### Exercise description
Every line from the one holding "Task: Click the GitHub bookmark icon" through the one holding "306x528 pixels." in the data below must be returned exactly, both ends included, with pictures left out and nothing else added.

Stored dataset items:
------------------------------------------------------------------------
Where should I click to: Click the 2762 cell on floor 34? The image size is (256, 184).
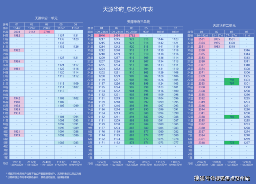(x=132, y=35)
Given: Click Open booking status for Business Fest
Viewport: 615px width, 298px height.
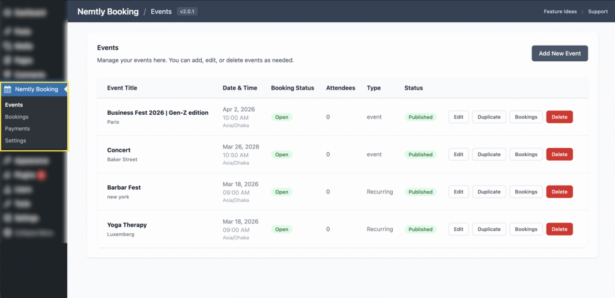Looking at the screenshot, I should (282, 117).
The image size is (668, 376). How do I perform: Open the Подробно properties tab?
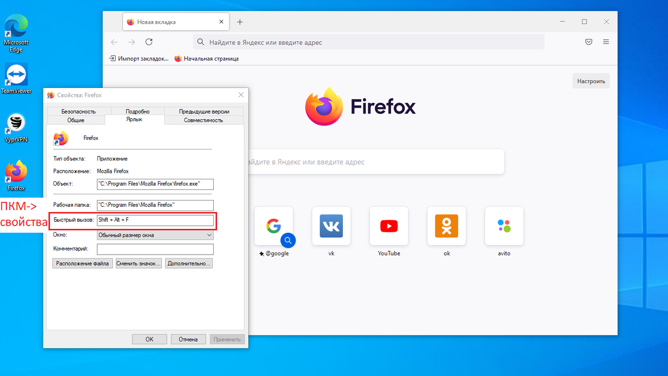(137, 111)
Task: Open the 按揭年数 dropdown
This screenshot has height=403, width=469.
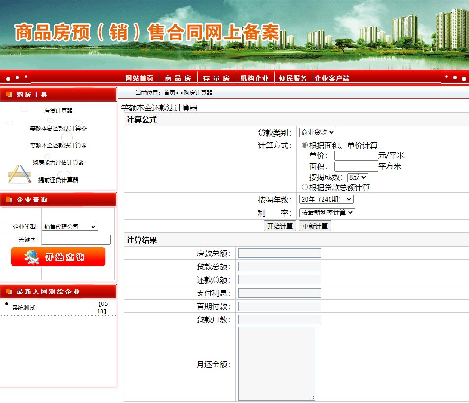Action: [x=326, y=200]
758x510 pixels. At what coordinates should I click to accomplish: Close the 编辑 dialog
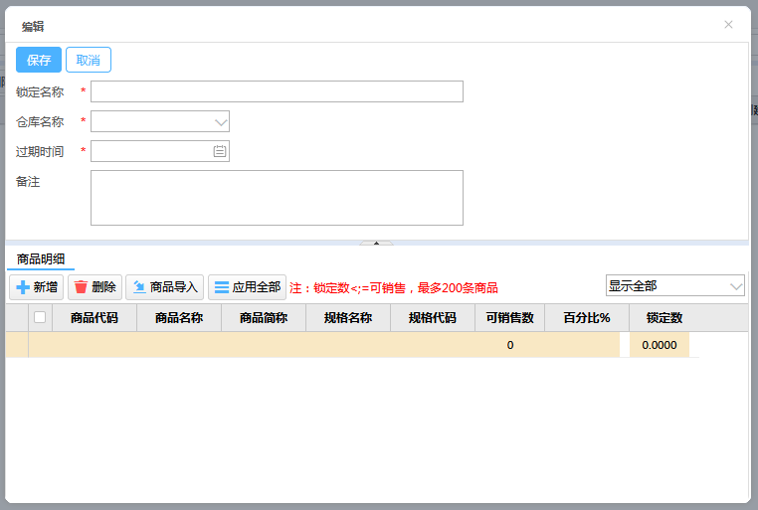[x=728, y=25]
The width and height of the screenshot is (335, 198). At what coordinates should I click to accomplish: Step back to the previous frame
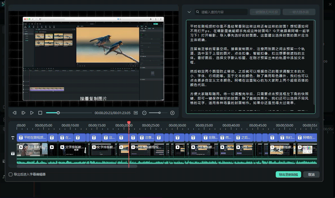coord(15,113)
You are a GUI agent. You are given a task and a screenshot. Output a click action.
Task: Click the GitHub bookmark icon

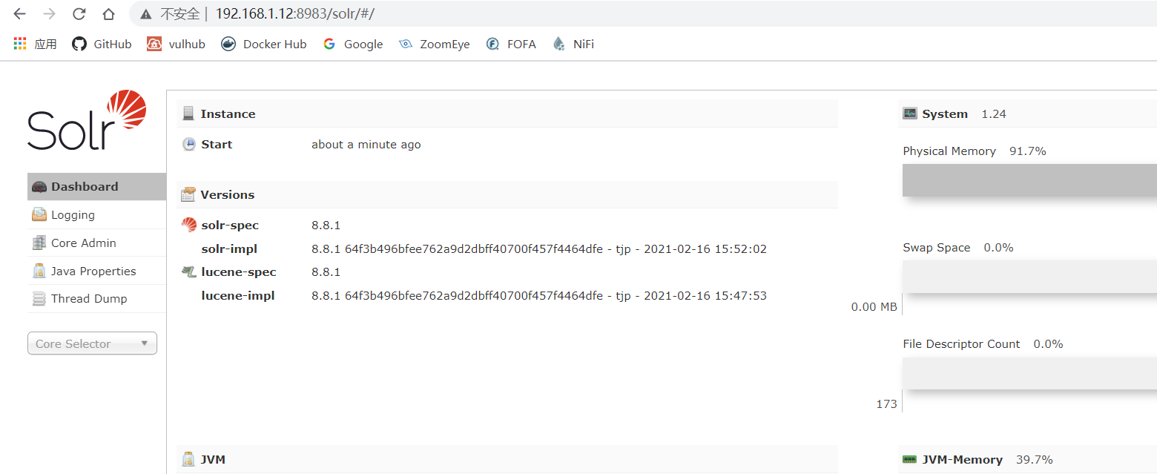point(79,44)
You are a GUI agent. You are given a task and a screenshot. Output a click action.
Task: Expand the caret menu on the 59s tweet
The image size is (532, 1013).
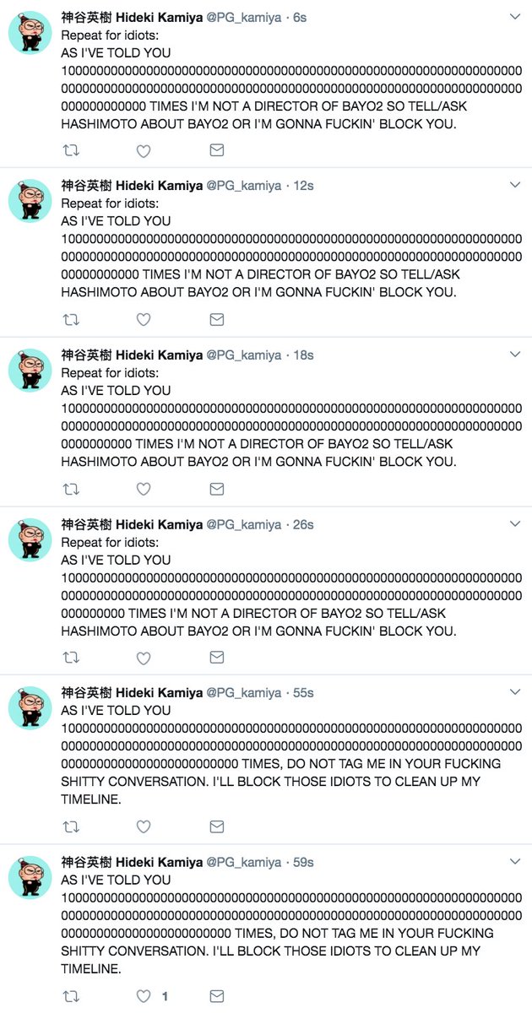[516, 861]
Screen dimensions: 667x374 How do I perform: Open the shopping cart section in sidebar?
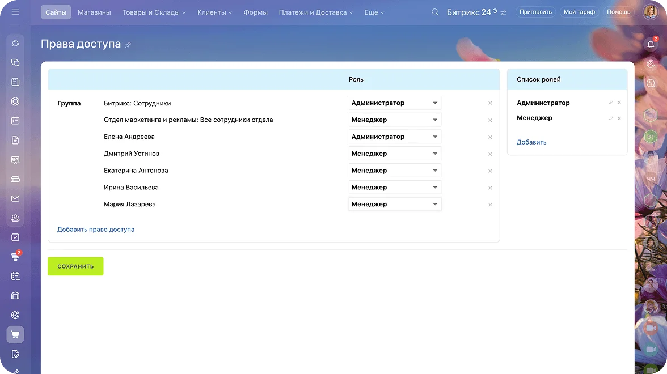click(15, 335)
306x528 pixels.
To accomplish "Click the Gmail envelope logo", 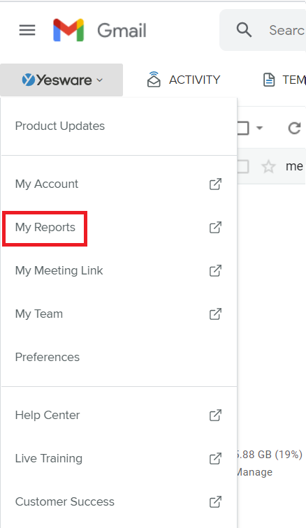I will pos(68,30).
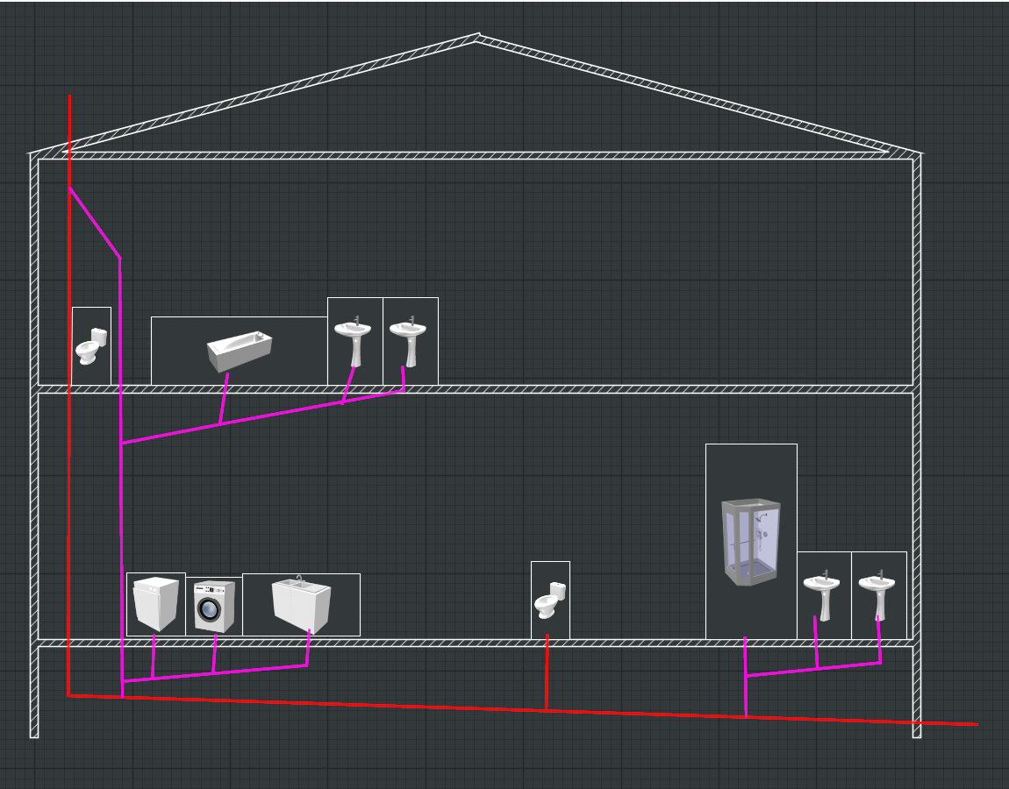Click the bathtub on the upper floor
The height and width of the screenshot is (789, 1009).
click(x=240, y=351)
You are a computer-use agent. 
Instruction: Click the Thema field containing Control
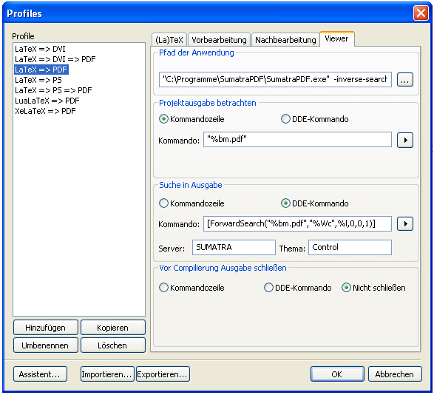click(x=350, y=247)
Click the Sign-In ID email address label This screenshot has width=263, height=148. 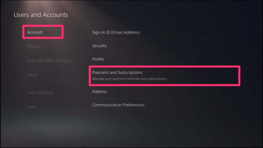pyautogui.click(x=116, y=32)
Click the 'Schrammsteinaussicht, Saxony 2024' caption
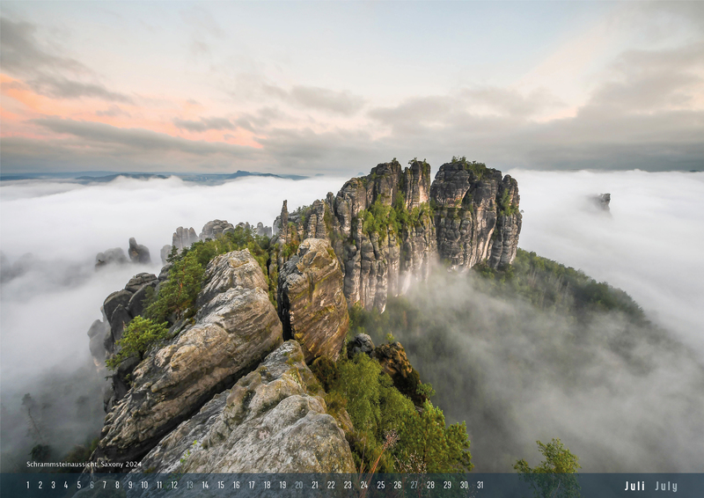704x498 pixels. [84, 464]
------------------------------------------------------------------------
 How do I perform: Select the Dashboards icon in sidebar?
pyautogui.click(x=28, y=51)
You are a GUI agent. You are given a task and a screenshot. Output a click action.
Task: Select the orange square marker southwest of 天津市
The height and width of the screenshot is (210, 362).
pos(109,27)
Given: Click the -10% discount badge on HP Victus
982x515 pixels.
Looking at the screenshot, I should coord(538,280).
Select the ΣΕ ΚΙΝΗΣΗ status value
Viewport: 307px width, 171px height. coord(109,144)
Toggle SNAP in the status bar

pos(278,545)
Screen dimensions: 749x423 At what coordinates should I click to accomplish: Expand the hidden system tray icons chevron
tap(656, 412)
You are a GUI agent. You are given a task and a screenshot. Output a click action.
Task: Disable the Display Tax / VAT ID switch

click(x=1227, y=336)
------------------------------------------------------------------------
### Solution to the exercise
Task: Click the GitHub bookmark icon

point(79,44)
You are a GUI agent. You are given a task and a screenshot. Output a click action.
Task: Expand the caret menu on the 59s tweet
The image size is (532, 1013).
[516, 861]
Screen dimensions: 667x374 How do I perform: Open the shopping cart section in sidebar?
click(15, 335)
306x528 pixels.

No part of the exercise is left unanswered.